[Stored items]
--*--
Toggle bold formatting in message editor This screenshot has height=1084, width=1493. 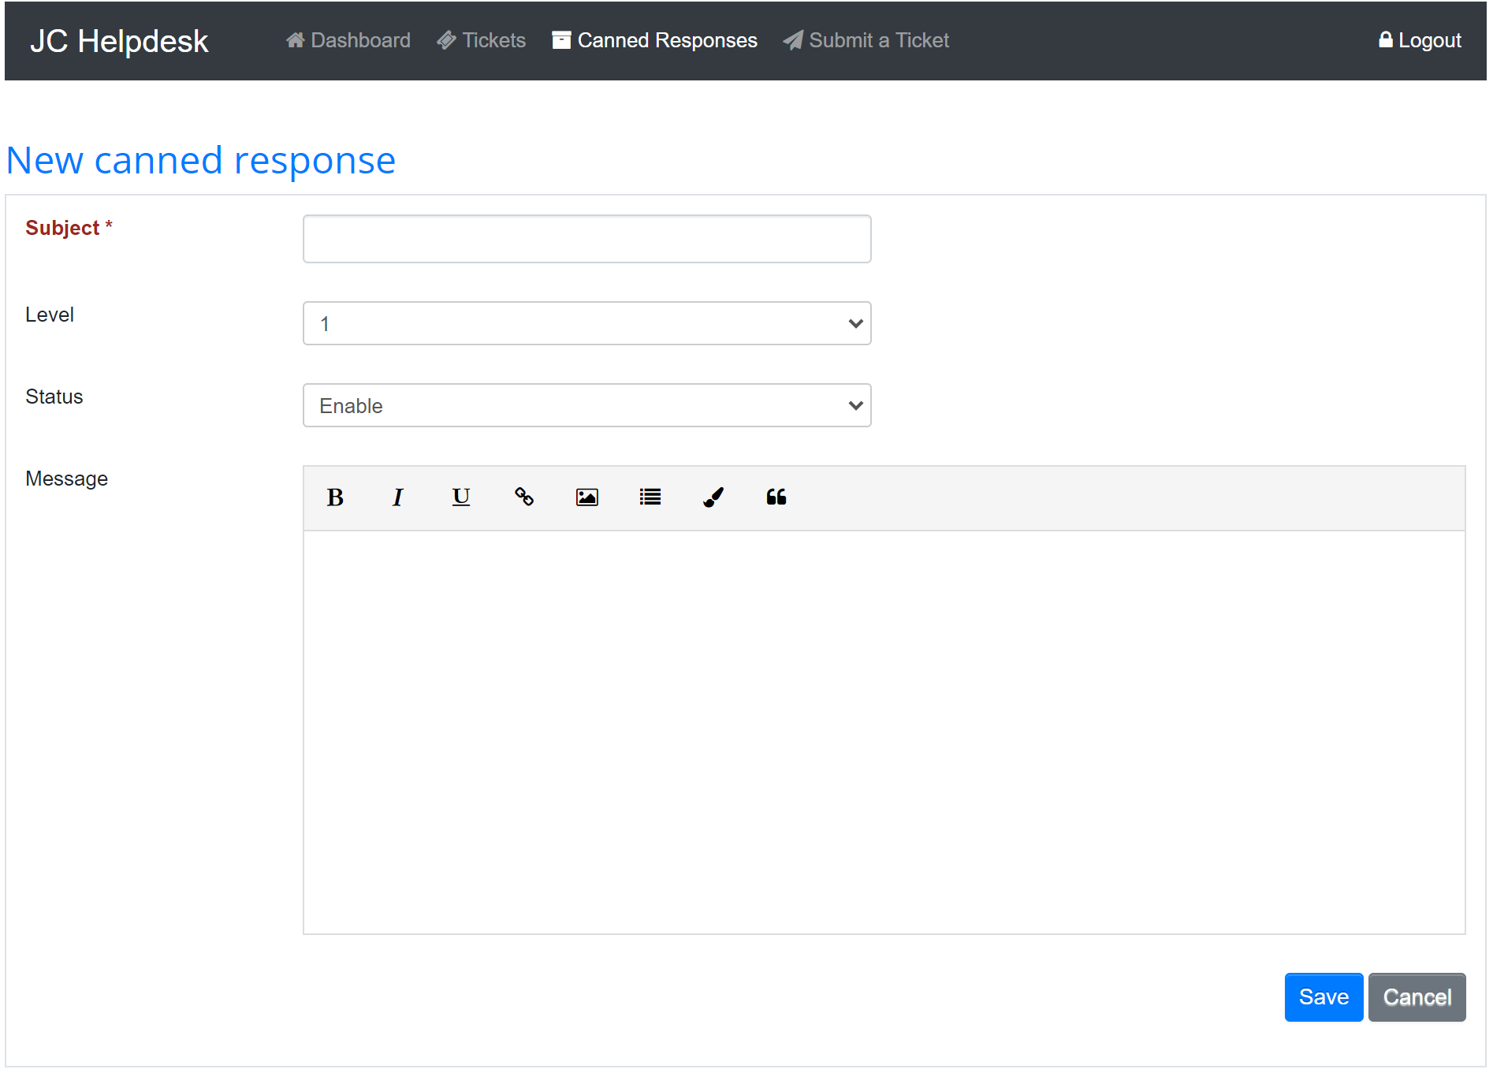(x=335, y=497)
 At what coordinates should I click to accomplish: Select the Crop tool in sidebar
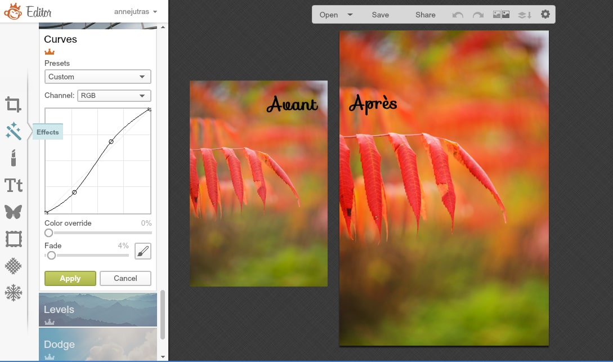pyautogui.click(x=13, y=104)
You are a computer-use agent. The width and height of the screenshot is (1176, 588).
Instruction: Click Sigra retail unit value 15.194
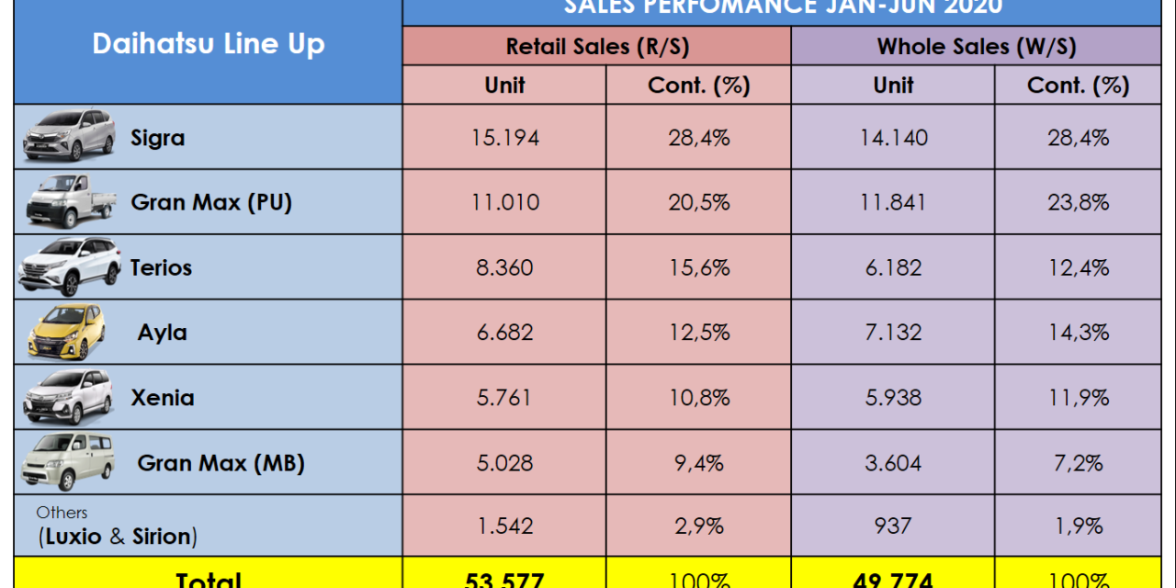tap(504, 138)
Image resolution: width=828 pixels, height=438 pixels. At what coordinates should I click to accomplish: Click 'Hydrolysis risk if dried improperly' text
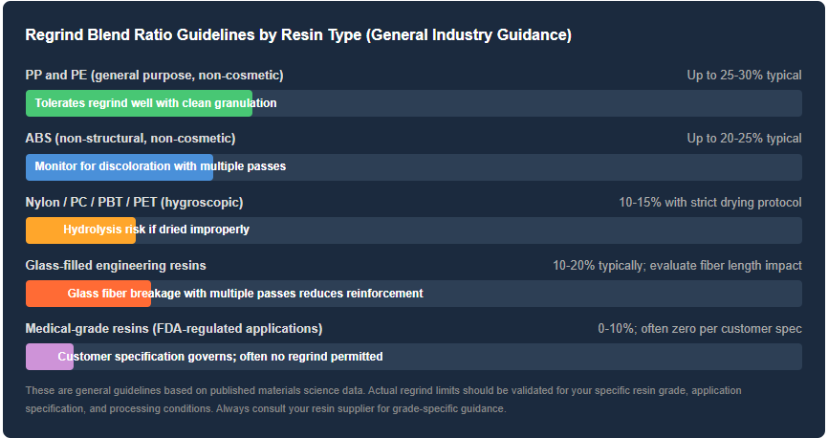pyautogui.click(x=156, y=230)
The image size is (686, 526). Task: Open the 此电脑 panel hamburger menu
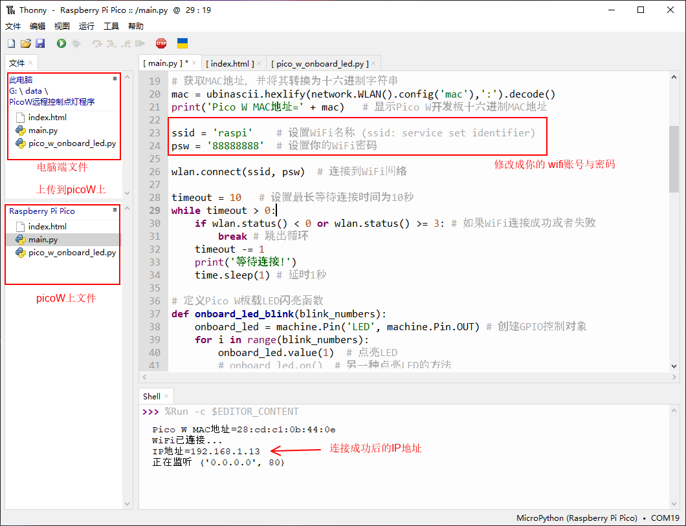click(x=115, y=78)
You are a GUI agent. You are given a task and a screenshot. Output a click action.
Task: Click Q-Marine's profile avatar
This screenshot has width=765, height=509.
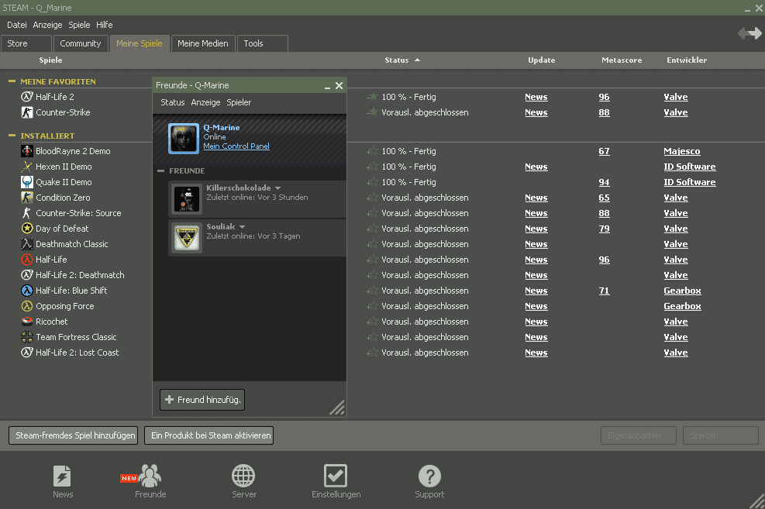[x=184, y=138]
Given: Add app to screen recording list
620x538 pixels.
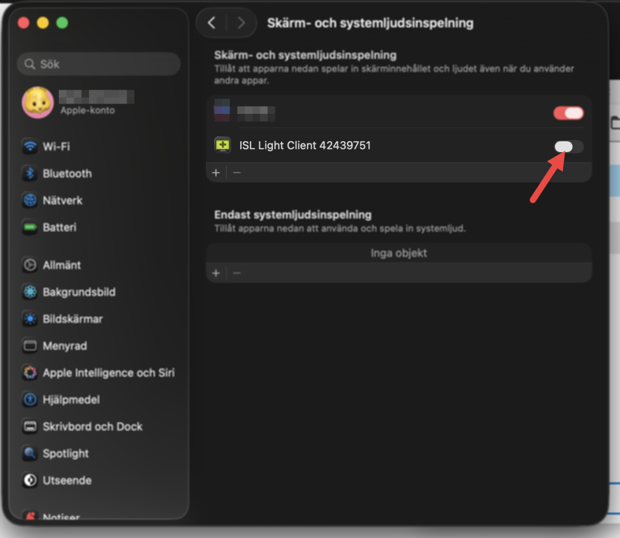Looking at the screenshot, I should pyautogui.click(x=216, y=173).
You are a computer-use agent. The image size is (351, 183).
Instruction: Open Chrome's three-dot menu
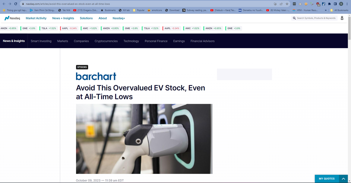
--*--
Exercise requirements = Search the entries above for "computer". Return every line that has it.

Your solution =
You are a computer-use agent. The width and height of the screenshot is (1176, 588).
You are a computer-use agent. The image size is (351, 183).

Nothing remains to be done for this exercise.